Implementing optimal allocation in sequential binary response experiments

成果类型:
Article
署名作者:
Tymofyeyev, Yevgen; Rosenberger, William F.; Hu, Feifang
署名单位:
Merck & Company; Merck & Company USA; George Mason University; University of Virginia; University of Virginia
刊物名称:
JOURNAL OF THE AMERICAN STATISTICAL ASSOCIATION
ISSN/ISSBN:
0162-1459
DOI:
10.1198/016214506000000906
发表日期:
2007
页码:
224-234
关键词:
tests POWER
摘要:
For sequential experiments with K treatments, we establish two formal optimization criteria to find optimal allocation strategies. Both criteria involve the sample sizes on each treatment and a concave noncentrality parameter from a multivariate test. We show that these two criteria are equivalent. We apply this result to specific questions: (1) How do we maximize power of a multivariate test of homogeneity with binary response?, and (2) for fixed power, how do we minimize expected treatment failures?
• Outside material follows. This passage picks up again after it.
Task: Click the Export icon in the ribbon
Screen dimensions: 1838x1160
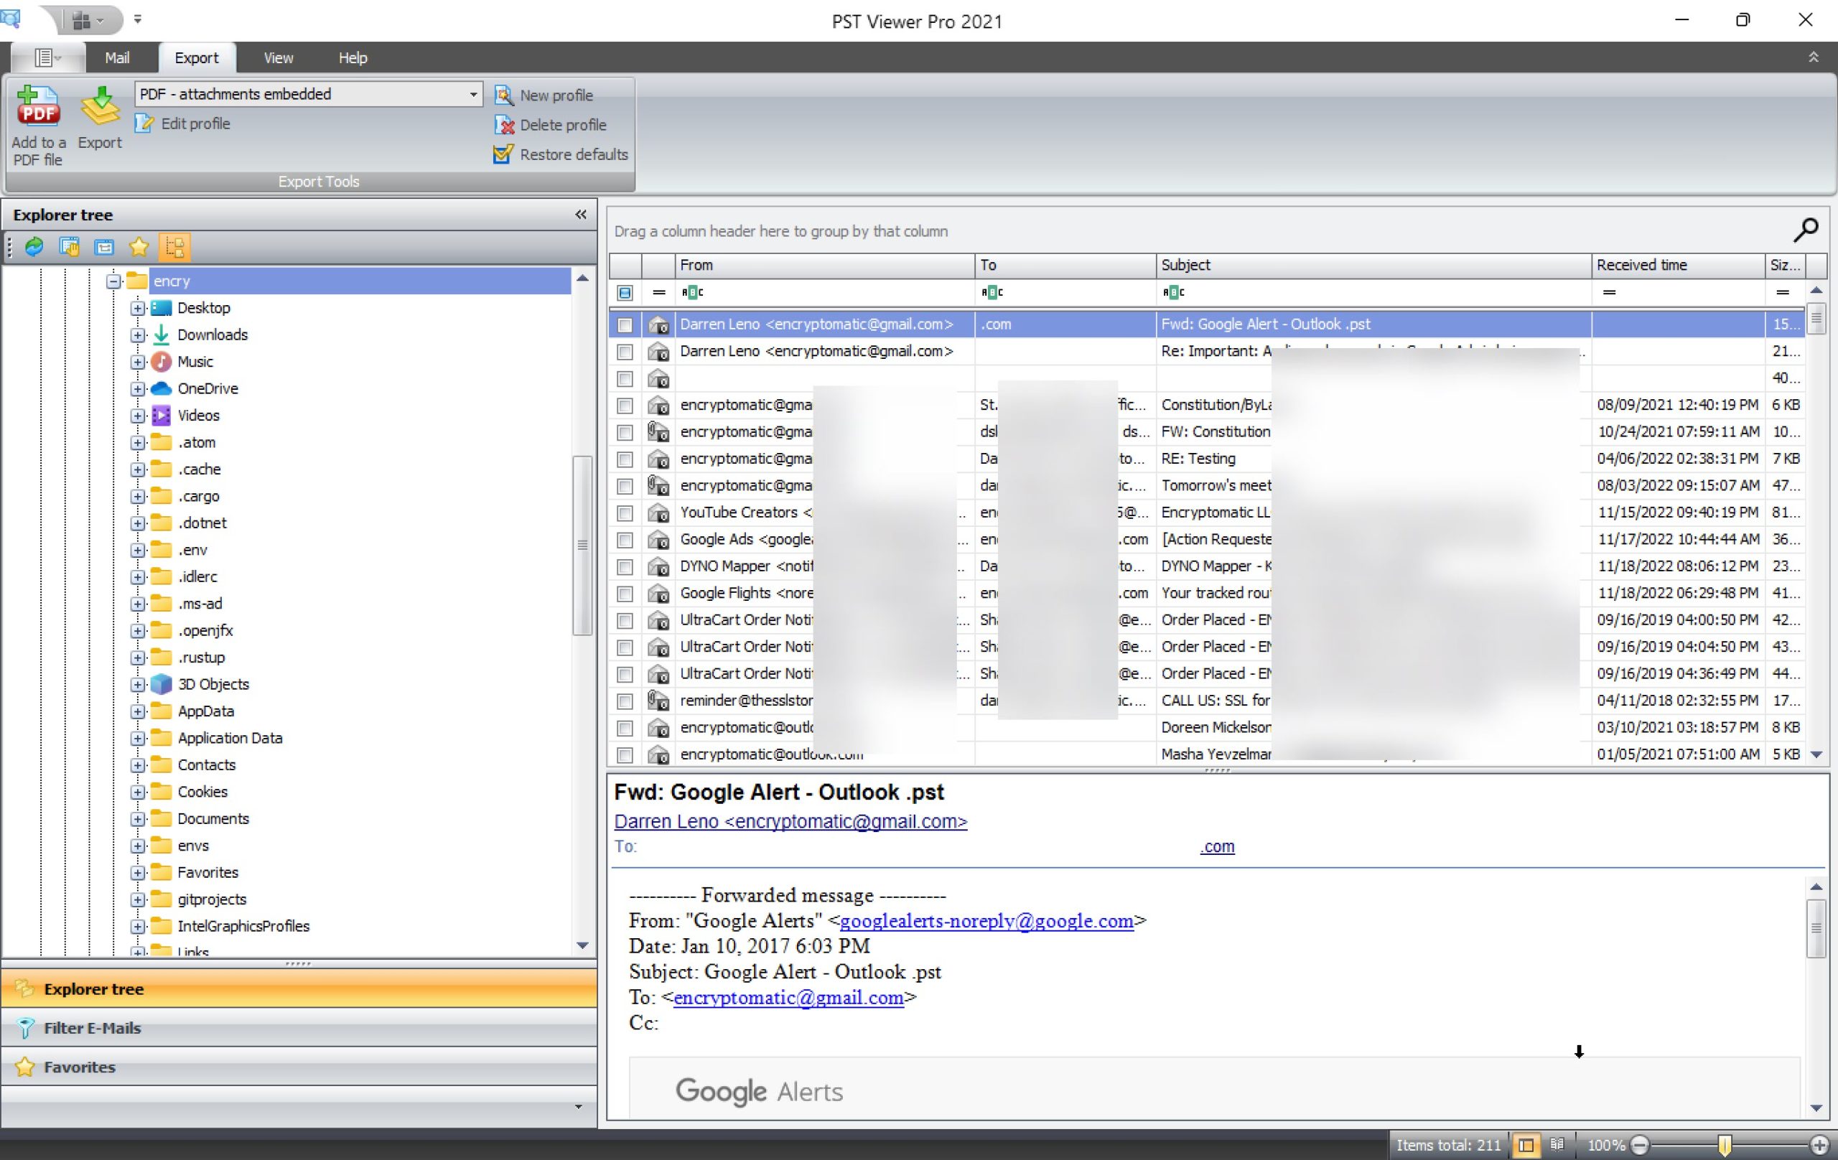Action: coord(100,107)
Because the solutions depend on unknown parameters, we describe a response-adaptive randomization procedure that targets the optimal allocation and provides increases in power along the lines of 2-4% over complete randomization for equal allocation. The increase in power contradicts the conclusions of other authors who have explored other randomization procedures for K = 2 and have found that the variability induced by randomization negates any benefit of targeting an optimal allocation.